Significant discussion around the effects of this selection centers on optimization
treadwear, traction and rolling resistance of the tread compound. This is also known as
the “Magic Triangle” of tread compound performance (Figure 1). The compounder’s
paradigm is that in a typical system, when performance is optimized for one factor there
is a corresponding negative impact on one or both of the other properties. In essence you
can change the shape of the triangle but not the total area. “Breaking out of the Triangle”
requires techniques that will change the area of the triangle by improving one or more
properties without a loss in the others.
1. Polymer Structure
The largest body of knowledge compares polymer microstructure, macrostructure and
chain end functional groups in carbon black filled systems. Changes in polymer
macrostructure and functional groups are know to have specific effects on compound
hysteresis by either reducing the number of chain ends or modifying the mobility of the
polymer chain ends which contribute to compound hysteresis. Typically changes in
polymer functional groups are targeted specifically to the filler system in the compound.
Changes in chain end functional groups (i.e. Tin coupling) are targeted toward hysteresis
reduction in carbon black filled compounds.1 Polymer backbone functional groups are
targeted toward improving interaction between silica and the polymer through chemical
attachment.2 Polymers with these types of modifications are not studied in this work.

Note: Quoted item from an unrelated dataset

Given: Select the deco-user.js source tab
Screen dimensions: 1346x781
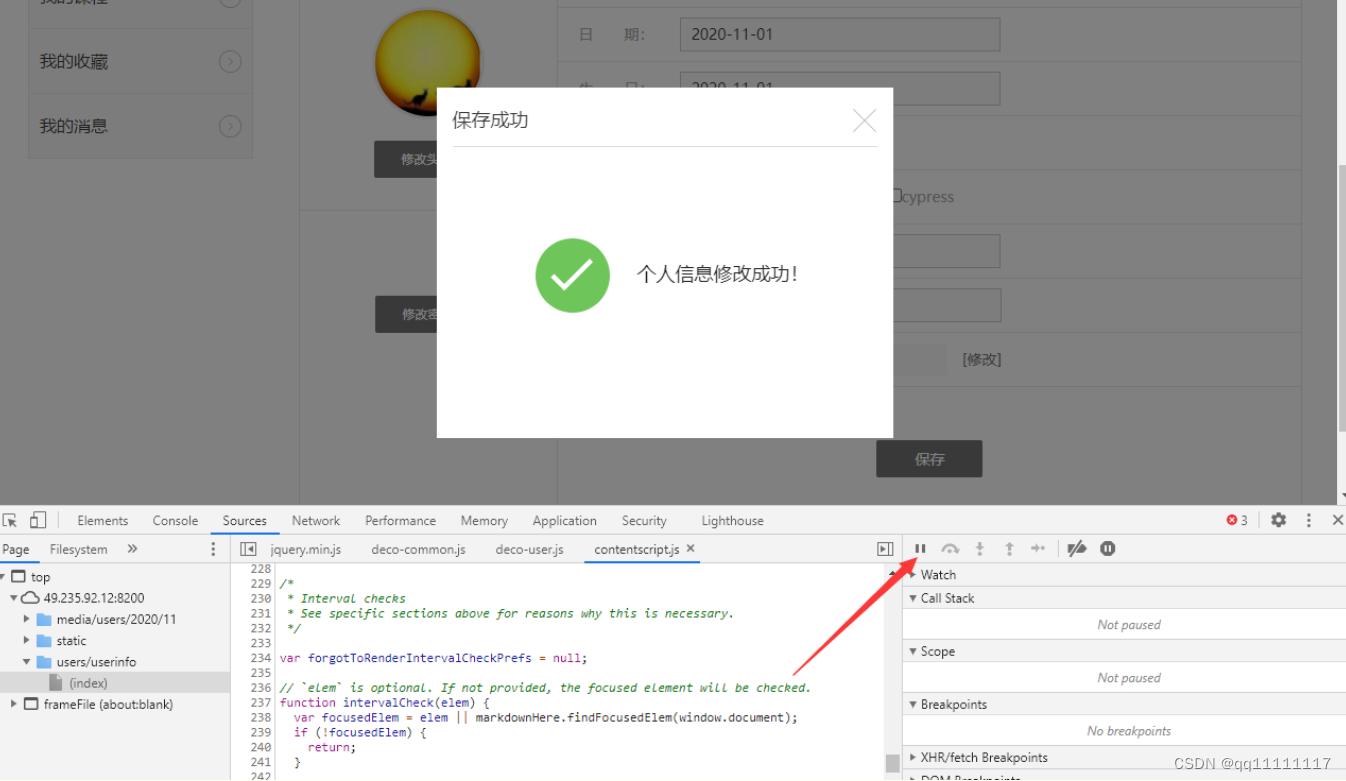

Changes in polymer macrostructure, including average molecular weight and molecular
weight distribution, are also know to effect hysteresis of compounds through changes in
the number of mobile chain ends.3 In this study, polymers were selected to have minimal
variation in macrostructure to eliminate this effect on overall compound performance
compared to the changes in basic microstructure of the polymer.
Modification of styrene butadiene polymer microstructure is well known to have
significant impact on major tread performance properties. Specifically, changes in
styrene content and the amount of vinyl groups (Figure 2) in the butadiene polymer chain
impact the glass transition temperature, Tg, which has a major impact in wet traction
performance. The regression equation of styrene and vinyl content terms to Tg as a
response, based on the polymers selected in this study, is also shown in Figure 2. In
carbon black filled compounds, it is well documented that the optimization of traction
properties comes with the, less optimum, trade offs of increased hysteresis and reduced
abrasion resistance.4,5,6
Effects of SBR polymer microstructure in silica filled systems with coupling agent are
less defined. This study is designed to compare and contrast effects of carbon black and
silica across a broad range of SBR polymer microstructure.
2. Reinforcing Fillers: Carbon Black and Silica
In the absence of coupling agent, carbon black and silica have similar hydrodynamic
reinforcement of polymer through polymer and filler interaction leading to improvements
in tensile and tear properties. The key difference between the fillers is that carbon black
is hydrophobic and more compatible with the non-polar polymers leading to improved
dispersion and increased interaction between the polymer and filler. Silica is hydrophilic
and incompatible with the non polar polymers leading to decreased polymer filler
interaction and the typical poor modulus development in uncoupled silica compounds.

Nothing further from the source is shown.